Russell: "The losses are just astronomical" as Mercedes' straight-line mystery follows him to Spa
- Kavi Khandelwal

- 3 hours ago
- 2 min read

Kimi Antonelli took pole position for the 2026 Belgian Grand Prix in dominant fashion, beating Max Verstappen by over three tenths at Spa-Francorchamps. George Russell was fourth, more than half a second adrift of his teammate.
It was now a familiar story. The same straight-line speed deficit that cost him at Silverstone two weeks ago has followed Mercedes to the Ardennes, and Russell didn't have an answer for it.
Asked to describe the lap, Russell didn't lead with frustration. "That felt good, to be honest," he said. "That felt good." It's the kind of answer that only makes sense once you separate the driving from the deficit. Take away the straights, he explained, and the picture changes entirely: "If you just take the corners, they were very good."
For a driver P4 on the grid and half a second down, that's a strange kind of consolation. But it's the one he's holding onto.
The issue isn't new, and that's precisely what makes it so maddening. Russell first flagged it after qualifying at Silverstone, where he was giving away significant ground to Antonelli and the McLarens through the middle and final sectors. Mercedes has spent the fortnight since chasing the cause without catching it.
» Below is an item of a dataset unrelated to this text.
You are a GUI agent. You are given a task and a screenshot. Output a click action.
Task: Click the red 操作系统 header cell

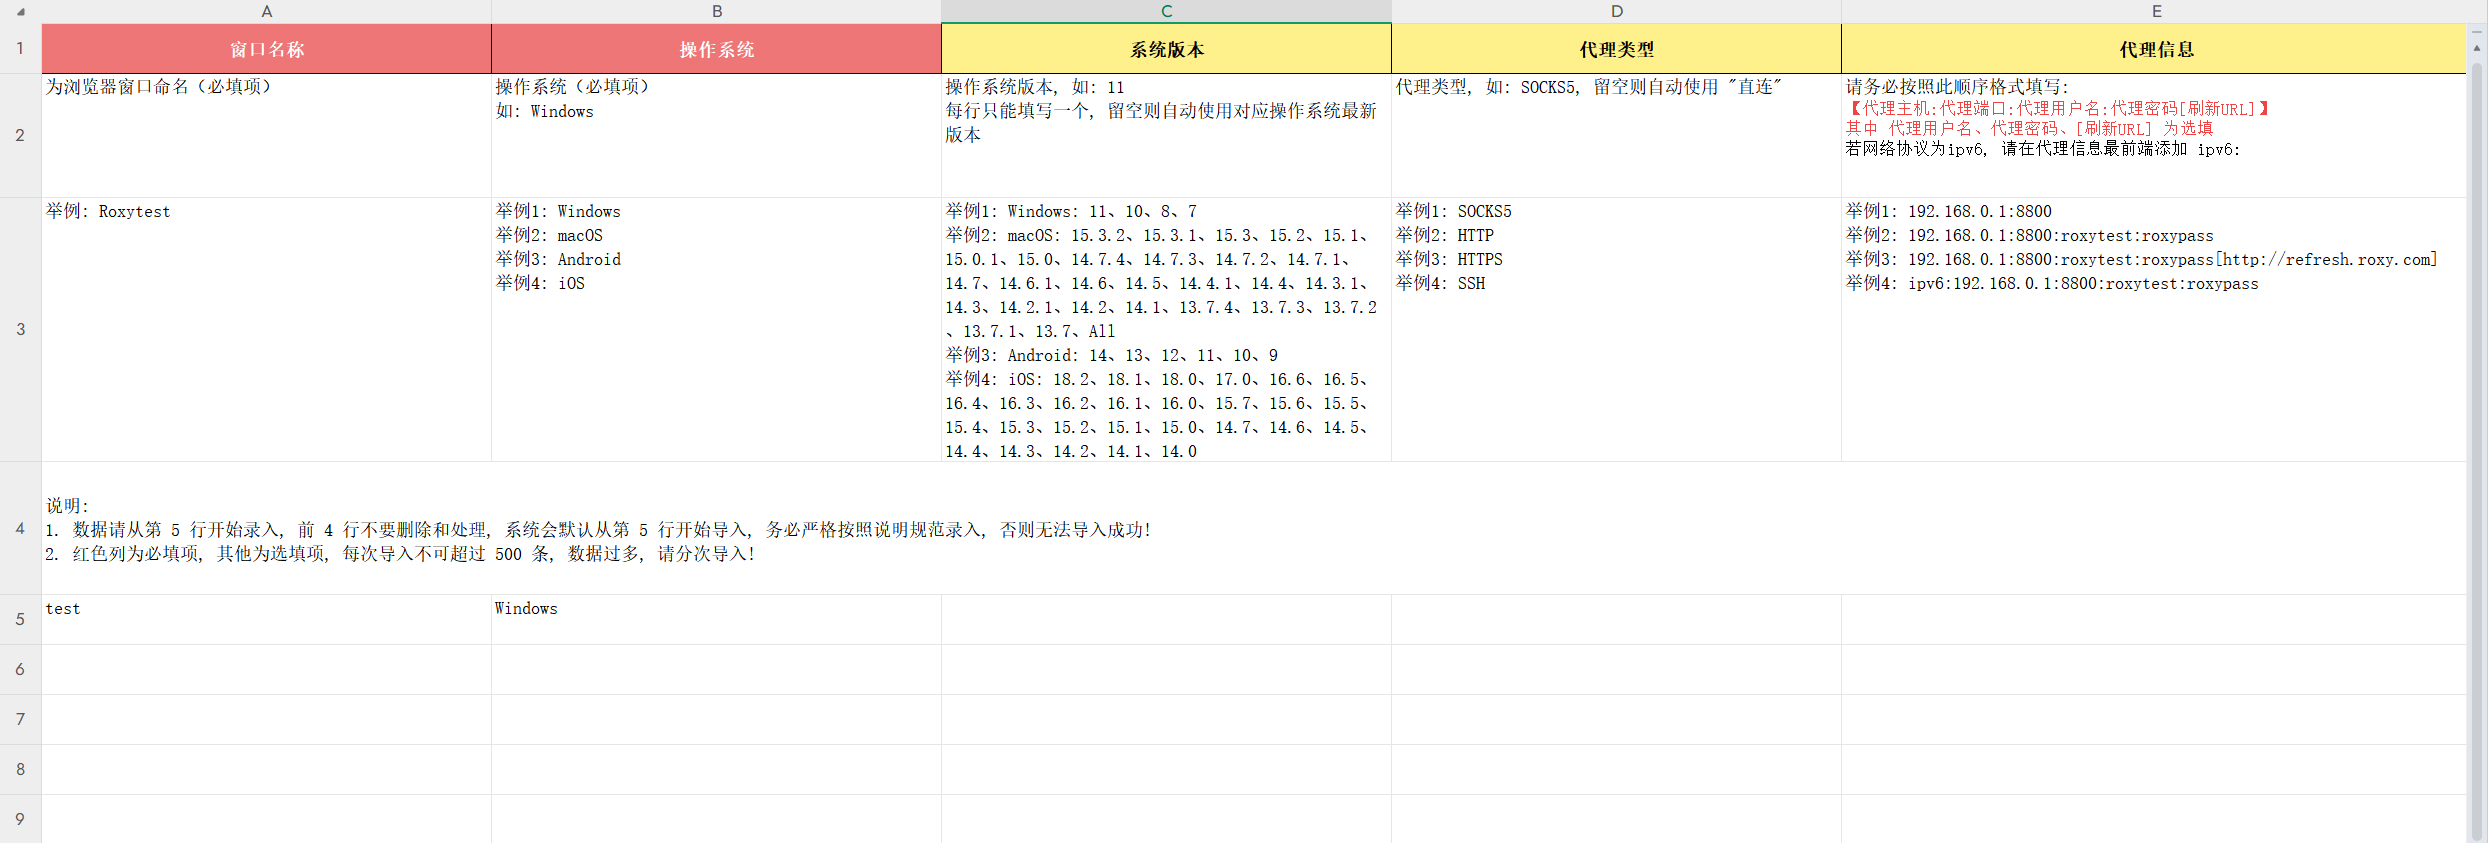coord(716,49)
"We've just been dealing with an issue with the straight-line speed ever since Silverstone," Russell said. "We thought we found the problem, changed it, wasn't the problem. Then we thought it was the driving style, and tried different driving styles. It wasn't the solution."
Trackside reporting has pointed to energy deployment as a likely thread, with Russell arriving at the final corner short of battery charge compared to Antonelli, a problem compounded on high-speed circuits like Spa. Friday practice also uncovered a separate fuel-flow meter issue, since resolved. None of it, so far, explained the full gap.
That uncertainty is what stings most. Antonelli arrived at Spa leading the championship by 25 points, and Russell knows a fair fight with him is hard enough without a car that's leaving lap time on the table before the corners even start.
"Battling against Kimi [Antonelli] at the best of times is very tough in a fair fight," Russell said. "When we're in this situation, it's impossible, when you're losing all the lap time in the straights."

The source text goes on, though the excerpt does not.